The problem:
Copy the lines verbatim, beginning with the line that contains "Signup Today! (111, 1981)" and continuing through the end of the data, and only those lines.

Dataset items
------------

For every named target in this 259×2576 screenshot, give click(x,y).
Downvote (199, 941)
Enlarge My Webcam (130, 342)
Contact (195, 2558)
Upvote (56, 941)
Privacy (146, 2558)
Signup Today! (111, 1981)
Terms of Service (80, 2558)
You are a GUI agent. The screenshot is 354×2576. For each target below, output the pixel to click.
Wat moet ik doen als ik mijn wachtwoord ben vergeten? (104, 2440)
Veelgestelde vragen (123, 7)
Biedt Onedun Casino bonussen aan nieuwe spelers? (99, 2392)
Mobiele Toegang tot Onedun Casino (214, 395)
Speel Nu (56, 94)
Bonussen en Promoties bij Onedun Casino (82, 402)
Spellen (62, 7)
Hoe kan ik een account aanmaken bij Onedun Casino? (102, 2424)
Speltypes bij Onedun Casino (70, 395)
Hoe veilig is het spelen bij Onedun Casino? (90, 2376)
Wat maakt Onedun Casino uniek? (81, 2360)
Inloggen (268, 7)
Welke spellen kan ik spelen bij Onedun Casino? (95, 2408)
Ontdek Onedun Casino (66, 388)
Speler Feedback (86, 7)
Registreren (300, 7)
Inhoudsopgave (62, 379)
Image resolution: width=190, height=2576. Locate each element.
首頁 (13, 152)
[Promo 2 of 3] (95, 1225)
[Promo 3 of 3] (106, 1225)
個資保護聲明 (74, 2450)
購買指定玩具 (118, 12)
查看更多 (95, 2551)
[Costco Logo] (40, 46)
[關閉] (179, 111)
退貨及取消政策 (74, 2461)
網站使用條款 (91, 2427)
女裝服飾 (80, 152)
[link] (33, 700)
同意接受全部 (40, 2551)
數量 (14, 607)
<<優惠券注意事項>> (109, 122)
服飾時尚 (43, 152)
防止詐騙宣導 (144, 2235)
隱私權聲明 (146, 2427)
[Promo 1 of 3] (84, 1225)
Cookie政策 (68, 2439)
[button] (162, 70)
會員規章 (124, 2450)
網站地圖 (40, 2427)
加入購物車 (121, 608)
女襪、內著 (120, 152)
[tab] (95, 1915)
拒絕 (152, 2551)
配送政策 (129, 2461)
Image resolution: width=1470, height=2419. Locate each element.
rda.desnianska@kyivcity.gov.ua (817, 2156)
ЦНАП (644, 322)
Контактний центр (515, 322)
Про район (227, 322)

------------

Response to this exercise:
Signup Today! (111, 1981)
Terms of Service (80, 2558)
You are a GUI agent. The screenshot is 354×2576. For each target below, output the pixel to click.
Wat moet ik doen als ik mijn wachtwoord ben vergeten? (104, 2440)
Veelgestelde vragen (123, 7)
Biedt Onedun Casino bonussen aan nieuwe spelers? (99, 2392)
Mobiele Toegang tot Onedun Casino (214, 395)
Speel Nu (56, 94)
Bonussen en Promoties bij Onedun Casino (82, 402)
Spellen (62, 7)
Hoe kan ik een account aanmaken bij Onedun Casino? (102, 2424)
Speltypes bij Onedun Casino (70, 395)
Hoe veilig is het spelen bij Onedun Casino? (90, 2376)
Wat maakt Onedun Casino uniek? (81, 2360)
Inloggen (268, 7)
Welke spellen kan ik spelen bij Onedun Casino? (95, 2408)
Ontdek Onedun Casino (66, 388)
Speler Feedback (86, 7)
Registreren (300, 7)
Inhoudsopgave (62, 379)
Image resolution: width=190, height=2576. Locate each element.
首頁 (13, 152)
[Promo 2 of 3] (95, 1225)
[Promo 3 of 3] (106, 1225)
個資保護聲明 (74, 2450)
購買指定玩具 (118, 12)
查看更多 (95, 2551)
[Costco Logo] (40, 46)
[關閉] (179, 111)
退貨及取消政策 (74, 2461)
網站使用條款 (91, 2427)
女裝服飾 (80, 152)
[link] (33, 700)
同意接受全部 (40, 2551)
數量 (14, 607)
<<優惠券注意事項>> (109, 122)
服飾時尚 (43, 152)
防止詐騙宣導 (144, 2235)
隱私權聲明 (146, 2427)
[Promo 1 of 3] (84, 1225)
Cookie政策 (68, 2439)
[button] (162, 70)
會員規章 (124, 2450)
網站地圖 (40, 2427)
加入購物車 (121, 608)
女襪、內著 (120, 152)
[tab] (95, 1915)
拒絕 (152, 2551)
配送政策 (129, 2461)
Image resolution: width=1470, height=2419. Locate each element.
rda.desnianska@kyivcity.gov.ua (817, 2156)
ЦНАП (644, 322)
Контактний центр (515, 322)
Про район (227, 322)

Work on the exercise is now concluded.